A trilha sonora original, assinada com sensibilidade por Federico Jusid, embala as emoções sem exagero. A fotografia de Xavi Giménez valoriza os contrastes entre os espaços austeros do colégio, as paisagens ensolaradas sul-americanas e os momentos mais íntimos do convívio entre homem e animal. O design de produção de Isona Rigau reforça o peso do regime ditatorial sem perder o lirismo dos pequenos gestos de ternura.

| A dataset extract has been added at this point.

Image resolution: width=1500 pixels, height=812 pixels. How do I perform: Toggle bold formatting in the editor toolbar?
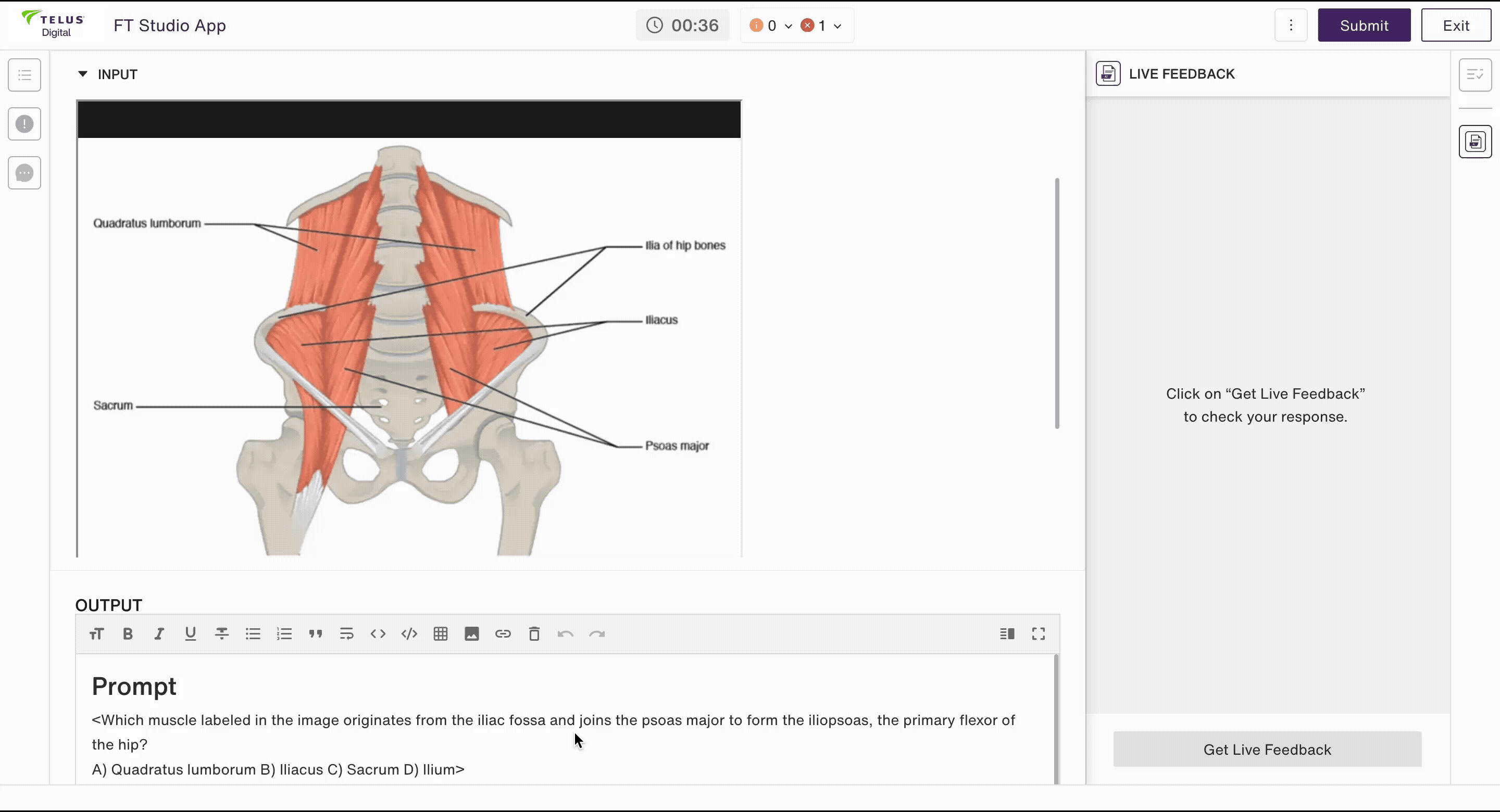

Coogan entrega um Tom Michell sutil, contido, mas profundo. É uma atuação que cresce com o filme, revelando suas camadas aos poucos. Mas é Juan Salvador, o pinguim, quem verdadeiramente rouba a cena — e o coração do público. O animal, que poderia facilmente cair em estereótipos de “mascote carismático”, é representado com tanto respeito e significado que transcende o papel de coadjuvante e se torna o verdadeiro professor da história.

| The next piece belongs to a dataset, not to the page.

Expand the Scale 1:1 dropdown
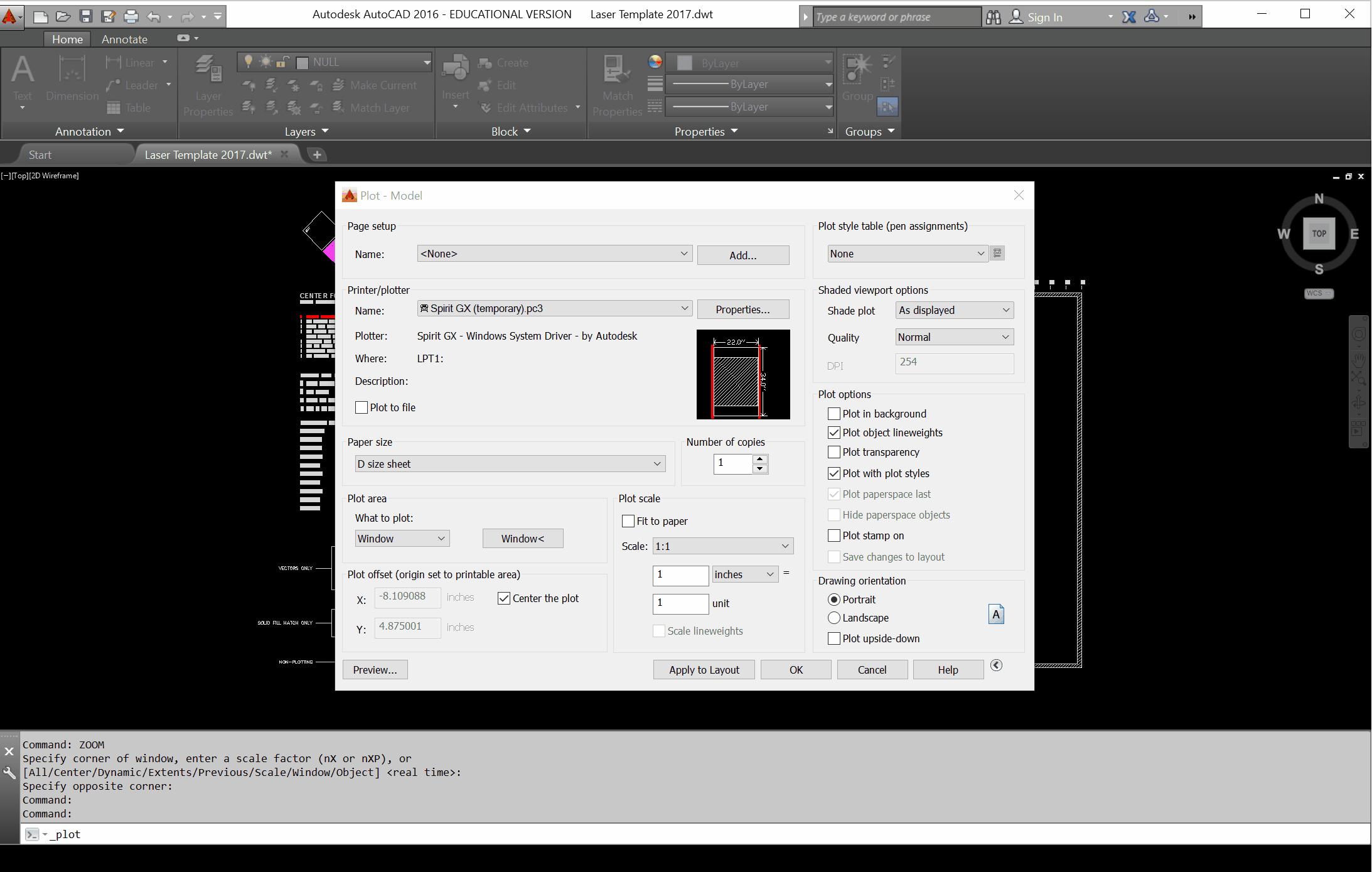1372x872 pixels. click(x=722, y=546)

Lições de Liberdade é inspirado no livro As Lições do Pinguim, escrito por Tom Michell e que foi publicado no Brasil pela Editora Bicicleta Amarela, e ganha na tela a dimensão que sua história merece: uma obra que fala de luto, de repressão, mas também de reencontro, de empatia, de resgate da humanidade em meio ao caos. Em tempos em que o mundo insiste em endurecer, o filme nos convida a abraçar a delicadeza como forma de resistência.
Trailer
Ficha Técnica
- Título Original e Ano: Lessons in Liberty, 2024. Direção: Peter Cattaneo. Roteiro: Jeff Pope. Elenco: Steve Coogan, Jonathan Pryce, Vivian El Jaber, Santiago Achaga. Participação “especial” de Juan Salvador (o pinguim). Gênero: Drama, Biografia, Histórico. Nacionalidade: Reino Unido / Espanha, Estados Unidos da América. Trilha Sonora Original: Federico Jusid. Fotografia: Xavi Giménez. Edição: Robin Peters. Design de Produção: Isona Rigau. Direção de Arte: Víctor Santacana. Figurinista: Alberto Valcárcel. Empresas Produtoras: Nostromo Pictures, 42, Aperture Media Partners, Intake Films, Rolling Dice. Distribuidora no Brasil: Diamond Films. Duração: 01h51 minutos. Classificação indicativa: 12 anos
Prepare-se para se emocionar, refletir e, sim, chorar. Mas também para
sair do cinema mais leve, como quem redescobre que a liberdade pode ter
penas, nadar em silêncio e, mesmo assim, fazer mais barulho do que
qualquer grito.
Lições de Liberdade é daqueles filmes que você não apenas assiste — você leva consigo. Na memória, na alma… e no coração.